::: Extract provided

On 06/04/2008 10:47 AM, Tim Julien wrote:
> Peter Saint-Andre wrote:
>> On 06/03/2008 2:14 PM, Maiku wrote:
>>> In XEP-0176, Jingle using the ICE-UDP transport method, it says for
>>> the initiator to send out the transport candidates either as soon as
>>> getting the ACK from the session-initiate message or just as soon as
>>> sending the session-initiate message, but I can't seem to find any
>>> place that mentions where the responder's client would wait for the
>>> responder to actually click to accept the session. Where would this
>>> happen? Would the responder wait to send transport-info packets until
>>> the user actually accepts? If not, wouldn't that be a security issue,
>>> sending out your IP address to anyone who tries to start a session
>>> with you?

::::::
::: Given data

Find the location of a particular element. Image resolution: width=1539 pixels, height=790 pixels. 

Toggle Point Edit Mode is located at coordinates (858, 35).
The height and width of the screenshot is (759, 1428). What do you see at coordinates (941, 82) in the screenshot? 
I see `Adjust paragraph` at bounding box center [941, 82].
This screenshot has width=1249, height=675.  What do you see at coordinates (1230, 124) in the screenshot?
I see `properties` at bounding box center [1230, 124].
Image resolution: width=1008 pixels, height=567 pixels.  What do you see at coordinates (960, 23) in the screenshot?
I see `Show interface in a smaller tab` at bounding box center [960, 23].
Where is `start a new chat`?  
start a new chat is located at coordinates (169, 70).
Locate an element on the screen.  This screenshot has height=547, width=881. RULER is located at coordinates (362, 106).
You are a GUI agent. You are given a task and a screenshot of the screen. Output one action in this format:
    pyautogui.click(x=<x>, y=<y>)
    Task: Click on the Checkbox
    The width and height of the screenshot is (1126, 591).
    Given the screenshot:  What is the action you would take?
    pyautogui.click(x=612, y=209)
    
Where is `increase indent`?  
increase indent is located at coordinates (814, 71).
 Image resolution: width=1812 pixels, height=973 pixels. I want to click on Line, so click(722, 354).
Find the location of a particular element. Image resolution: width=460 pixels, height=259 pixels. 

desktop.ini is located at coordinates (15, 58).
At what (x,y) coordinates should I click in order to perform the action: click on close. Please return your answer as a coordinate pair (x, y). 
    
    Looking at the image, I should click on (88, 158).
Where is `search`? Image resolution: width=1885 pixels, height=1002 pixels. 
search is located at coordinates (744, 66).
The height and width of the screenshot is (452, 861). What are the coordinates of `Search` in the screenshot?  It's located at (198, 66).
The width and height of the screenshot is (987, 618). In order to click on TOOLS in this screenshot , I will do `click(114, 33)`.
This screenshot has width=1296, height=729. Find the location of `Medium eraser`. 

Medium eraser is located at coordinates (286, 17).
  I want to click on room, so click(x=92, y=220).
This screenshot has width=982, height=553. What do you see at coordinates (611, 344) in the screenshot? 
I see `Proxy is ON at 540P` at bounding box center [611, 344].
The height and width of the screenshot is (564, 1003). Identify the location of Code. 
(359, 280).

::::::

To do> Extend the email thread above about Jingle ICE-UDP transport candidates, starting right after its last quoted line.

Result of the task>
>>
>> Maiku and I chatted about this via IM just now. I think it would make
>> sense for the client to have a configuration setting such as "it's OK to
>> share my personally identifying information (such as my network
>> location) with people who can see my presence" [yeah yeah yeah that's
>> long, shorten it as necessary!]. So if you share presence, your client
>> will ack the session-initiate, return a ringing message, and start
>> sending candidates. If you don't share presence, you would ack and send
>> ringing but not share candidates until the user accepts the negotiation.
>>
>> Thoughts?
> 
> One meta point that I think will help me understand (and Paul Witty, I
> think) is:
> 
> When you say "The user accepts the session", do you mean:
> 1) user clicks an "accept" button b/c the phone is ringing.

Maiku meant (1) -- he's trying to figure out how to design the UI in Pidgin.

> 2) the session-accept message is sent.
> 3) both 1) and 2)
> 
> That question aside, a few thoughts.
> 
> Could we have a compromise where if someone is in your roster we assume
> a certain amount of trust, and go ahead and exchange transport-info
> before the call is accepted.  

Right, that's what I'm suggesting -- if you share presence with someone
via presence subscription (which gets reflected in the rosteR), you
probably think it's ok to share IP addresses with that person for the
purpose of call setup.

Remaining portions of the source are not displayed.